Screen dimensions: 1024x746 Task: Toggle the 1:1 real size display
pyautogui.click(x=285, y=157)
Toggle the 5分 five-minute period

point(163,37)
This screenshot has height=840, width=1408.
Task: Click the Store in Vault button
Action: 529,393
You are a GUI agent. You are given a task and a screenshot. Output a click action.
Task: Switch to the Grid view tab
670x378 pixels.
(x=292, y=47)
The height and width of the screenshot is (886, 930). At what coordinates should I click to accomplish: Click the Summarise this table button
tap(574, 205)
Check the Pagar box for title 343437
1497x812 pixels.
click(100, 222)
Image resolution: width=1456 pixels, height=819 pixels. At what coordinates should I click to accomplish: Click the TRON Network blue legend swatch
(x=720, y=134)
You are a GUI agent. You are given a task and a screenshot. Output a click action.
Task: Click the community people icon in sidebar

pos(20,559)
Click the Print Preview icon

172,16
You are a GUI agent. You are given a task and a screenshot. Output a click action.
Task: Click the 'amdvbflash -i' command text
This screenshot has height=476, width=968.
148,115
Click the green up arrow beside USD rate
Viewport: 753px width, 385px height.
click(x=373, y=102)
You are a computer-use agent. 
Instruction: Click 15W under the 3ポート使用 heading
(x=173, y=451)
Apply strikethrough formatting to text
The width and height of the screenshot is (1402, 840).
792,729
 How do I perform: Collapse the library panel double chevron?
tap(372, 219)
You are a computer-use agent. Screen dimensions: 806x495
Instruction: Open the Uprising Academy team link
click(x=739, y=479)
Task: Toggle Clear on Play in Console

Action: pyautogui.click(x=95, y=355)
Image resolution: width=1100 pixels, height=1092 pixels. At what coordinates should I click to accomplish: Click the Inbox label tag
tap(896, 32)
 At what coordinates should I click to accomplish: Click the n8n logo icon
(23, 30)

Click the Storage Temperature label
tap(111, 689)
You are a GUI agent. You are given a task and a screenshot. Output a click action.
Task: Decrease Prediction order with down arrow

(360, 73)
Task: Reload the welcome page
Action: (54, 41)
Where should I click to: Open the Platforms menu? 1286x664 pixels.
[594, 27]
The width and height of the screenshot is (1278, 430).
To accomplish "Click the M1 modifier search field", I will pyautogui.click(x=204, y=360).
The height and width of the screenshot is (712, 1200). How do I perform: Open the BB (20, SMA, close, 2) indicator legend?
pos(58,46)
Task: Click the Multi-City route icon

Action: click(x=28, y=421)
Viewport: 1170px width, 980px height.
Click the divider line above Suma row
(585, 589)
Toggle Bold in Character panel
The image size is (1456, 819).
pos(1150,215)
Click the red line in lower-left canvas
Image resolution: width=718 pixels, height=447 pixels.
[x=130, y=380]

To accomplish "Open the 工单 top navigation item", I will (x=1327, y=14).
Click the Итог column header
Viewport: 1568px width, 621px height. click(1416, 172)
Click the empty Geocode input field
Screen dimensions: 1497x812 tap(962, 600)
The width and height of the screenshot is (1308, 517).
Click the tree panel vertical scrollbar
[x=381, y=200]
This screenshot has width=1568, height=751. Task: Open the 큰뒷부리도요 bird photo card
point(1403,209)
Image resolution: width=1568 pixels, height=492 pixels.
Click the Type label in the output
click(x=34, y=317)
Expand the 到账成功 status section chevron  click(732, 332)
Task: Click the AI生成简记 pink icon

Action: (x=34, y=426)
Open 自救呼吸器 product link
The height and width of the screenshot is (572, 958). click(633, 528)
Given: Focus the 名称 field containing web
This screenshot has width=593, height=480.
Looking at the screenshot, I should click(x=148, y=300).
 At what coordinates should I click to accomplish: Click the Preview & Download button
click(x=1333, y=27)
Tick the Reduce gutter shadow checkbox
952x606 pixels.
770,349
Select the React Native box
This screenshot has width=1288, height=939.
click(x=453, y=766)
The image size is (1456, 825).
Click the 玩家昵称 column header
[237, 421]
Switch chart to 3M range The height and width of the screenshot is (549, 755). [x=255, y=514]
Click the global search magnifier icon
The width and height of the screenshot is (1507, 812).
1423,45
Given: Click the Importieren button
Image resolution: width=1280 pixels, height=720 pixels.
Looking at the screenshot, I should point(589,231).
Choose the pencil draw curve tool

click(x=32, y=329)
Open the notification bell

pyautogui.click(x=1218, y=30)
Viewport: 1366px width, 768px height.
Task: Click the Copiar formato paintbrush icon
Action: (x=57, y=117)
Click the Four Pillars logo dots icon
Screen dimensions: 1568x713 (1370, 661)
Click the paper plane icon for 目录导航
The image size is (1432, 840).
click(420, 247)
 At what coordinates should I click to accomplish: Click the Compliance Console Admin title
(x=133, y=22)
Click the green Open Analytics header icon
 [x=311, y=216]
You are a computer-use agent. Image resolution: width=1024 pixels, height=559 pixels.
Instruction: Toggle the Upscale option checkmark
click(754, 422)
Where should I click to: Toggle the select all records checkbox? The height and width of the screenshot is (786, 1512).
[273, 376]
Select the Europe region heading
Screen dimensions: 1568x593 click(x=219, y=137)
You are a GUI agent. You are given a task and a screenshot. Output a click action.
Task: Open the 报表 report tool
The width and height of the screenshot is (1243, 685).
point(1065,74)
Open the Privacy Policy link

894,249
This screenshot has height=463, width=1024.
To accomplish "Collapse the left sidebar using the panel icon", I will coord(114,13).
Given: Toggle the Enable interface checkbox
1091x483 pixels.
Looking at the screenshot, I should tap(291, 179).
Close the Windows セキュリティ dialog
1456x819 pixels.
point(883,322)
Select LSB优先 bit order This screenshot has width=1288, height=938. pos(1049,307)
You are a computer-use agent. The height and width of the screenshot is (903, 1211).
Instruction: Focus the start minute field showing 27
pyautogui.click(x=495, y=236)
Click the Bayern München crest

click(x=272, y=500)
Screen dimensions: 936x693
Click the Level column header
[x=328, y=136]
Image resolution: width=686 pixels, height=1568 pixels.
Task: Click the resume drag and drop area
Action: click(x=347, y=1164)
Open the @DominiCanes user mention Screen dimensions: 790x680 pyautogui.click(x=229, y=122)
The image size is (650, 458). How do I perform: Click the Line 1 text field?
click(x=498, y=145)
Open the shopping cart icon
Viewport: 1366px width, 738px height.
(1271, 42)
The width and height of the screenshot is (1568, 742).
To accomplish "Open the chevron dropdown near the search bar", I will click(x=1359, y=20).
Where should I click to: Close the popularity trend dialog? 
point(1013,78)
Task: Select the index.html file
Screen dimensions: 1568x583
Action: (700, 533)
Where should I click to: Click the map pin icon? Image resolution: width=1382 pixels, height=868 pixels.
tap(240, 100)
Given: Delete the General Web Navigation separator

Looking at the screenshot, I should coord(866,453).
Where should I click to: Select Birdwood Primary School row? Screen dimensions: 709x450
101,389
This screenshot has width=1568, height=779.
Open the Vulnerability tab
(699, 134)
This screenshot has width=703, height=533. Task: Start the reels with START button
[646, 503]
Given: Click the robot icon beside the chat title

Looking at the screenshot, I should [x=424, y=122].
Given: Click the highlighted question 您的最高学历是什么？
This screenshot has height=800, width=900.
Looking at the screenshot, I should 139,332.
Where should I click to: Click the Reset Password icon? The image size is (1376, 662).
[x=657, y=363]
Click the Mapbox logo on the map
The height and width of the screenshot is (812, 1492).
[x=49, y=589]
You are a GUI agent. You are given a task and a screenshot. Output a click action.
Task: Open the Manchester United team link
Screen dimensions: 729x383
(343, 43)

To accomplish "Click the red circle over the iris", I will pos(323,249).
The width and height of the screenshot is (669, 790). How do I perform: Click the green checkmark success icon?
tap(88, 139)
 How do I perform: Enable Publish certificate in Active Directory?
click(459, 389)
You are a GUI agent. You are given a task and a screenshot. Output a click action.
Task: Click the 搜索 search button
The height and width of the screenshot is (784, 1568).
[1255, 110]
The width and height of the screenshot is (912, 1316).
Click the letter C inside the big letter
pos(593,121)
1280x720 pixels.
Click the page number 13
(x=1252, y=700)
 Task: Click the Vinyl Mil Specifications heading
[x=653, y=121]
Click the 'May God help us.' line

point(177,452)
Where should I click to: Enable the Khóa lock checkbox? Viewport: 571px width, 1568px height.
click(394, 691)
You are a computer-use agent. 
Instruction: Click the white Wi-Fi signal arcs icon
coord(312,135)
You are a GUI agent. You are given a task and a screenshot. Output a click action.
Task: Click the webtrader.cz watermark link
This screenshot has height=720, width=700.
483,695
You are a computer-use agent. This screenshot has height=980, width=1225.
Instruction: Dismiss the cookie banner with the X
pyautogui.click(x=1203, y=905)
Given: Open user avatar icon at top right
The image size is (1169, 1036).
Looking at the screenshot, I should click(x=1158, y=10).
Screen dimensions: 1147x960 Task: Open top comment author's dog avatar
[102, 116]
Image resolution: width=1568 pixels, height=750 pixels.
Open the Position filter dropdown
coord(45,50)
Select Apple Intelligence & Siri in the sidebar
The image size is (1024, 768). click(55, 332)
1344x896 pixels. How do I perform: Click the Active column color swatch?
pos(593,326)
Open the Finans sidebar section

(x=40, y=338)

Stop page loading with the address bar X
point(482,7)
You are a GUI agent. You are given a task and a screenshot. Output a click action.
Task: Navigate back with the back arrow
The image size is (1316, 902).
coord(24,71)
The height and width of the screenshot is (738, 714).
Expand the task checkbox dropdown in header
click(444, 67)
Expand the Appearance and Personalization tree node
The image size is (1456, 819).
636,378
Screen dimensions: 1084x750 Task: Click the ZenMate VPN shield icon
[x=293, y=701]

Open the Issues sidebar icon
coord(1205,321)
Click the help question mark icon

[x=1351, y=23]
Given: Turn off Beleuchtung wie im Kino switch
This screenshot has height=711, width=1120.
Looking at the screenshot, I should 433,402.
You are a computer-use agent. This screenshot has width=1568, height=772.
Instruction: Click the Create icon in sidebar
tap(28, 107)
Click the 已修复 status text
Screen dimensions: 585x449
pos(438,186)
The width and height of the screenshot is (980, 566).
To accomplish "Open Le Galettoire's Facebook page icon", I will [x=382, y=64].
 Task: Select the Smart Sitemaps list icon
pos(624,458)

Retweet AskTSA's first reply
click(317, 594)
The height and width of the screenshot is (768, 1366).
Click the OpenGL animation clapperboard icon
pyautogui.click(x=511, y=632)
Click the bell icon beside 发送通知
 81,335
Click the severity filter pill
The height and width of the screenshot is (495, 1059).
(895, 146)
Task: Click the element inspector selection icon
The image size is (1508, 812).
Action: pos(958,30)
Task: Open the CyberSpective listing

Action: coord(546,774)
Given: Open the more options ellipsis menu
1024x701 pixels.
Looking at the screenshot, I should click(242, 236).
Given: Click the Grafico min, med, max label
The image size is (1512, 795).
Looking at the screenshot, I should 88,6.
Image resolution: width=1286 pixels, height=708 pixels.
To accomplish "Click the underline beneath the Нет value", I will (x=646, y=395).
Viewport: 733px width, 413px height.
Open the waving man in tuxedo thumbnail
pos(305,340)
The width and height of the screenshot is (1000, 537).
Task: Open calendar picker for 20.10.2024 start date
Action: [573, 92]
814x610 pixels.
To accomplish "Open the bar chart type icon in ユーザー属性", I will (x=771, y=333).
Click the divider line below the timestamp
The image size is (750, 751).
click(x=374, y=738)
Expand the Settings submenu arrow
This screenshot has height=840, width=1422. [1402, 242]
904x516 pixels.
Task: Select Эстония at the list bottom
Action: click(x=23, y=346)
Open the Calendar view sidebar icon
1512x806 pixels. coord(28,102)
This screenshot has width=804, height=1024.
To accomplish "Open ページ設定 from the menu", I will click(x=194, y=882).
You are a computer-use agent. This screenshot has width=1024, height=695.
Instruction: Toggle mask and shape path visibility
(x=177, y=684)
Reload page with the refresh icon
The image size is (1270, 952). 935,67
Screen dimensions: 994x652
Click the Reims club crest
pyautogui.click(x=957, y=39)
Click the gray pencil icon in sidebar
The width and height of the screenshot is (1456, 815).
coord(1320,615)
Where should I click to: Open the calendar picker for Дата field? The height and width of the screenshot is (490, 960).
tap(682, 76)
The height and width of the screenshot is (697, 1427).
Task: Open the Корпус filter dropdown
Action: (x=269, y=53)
☆ ☆ ☆ ☆
■ EXERCISE PROMPT ■
Could you convert the records from the line with "The height and width of the screenshot is (886, 930)." to the line with "click(100, 222)" into a Markdown table with an Index column numbering each line and an Entry column holding the line itself, skipping any blank lines?

■ FULL ANSWER ■
| Index | Entry |
|---|---|
| 1 | The height and width of the screenshot is (886, 930). At what coordinates should I click to accomplish: Click the Summarise this table button |
| 2 | tap(574, 205) |
| 3 | Check the Pagar box for title 343437 |
| 4 | 1497x812 pixels. |
| 5 | click(100, 222) |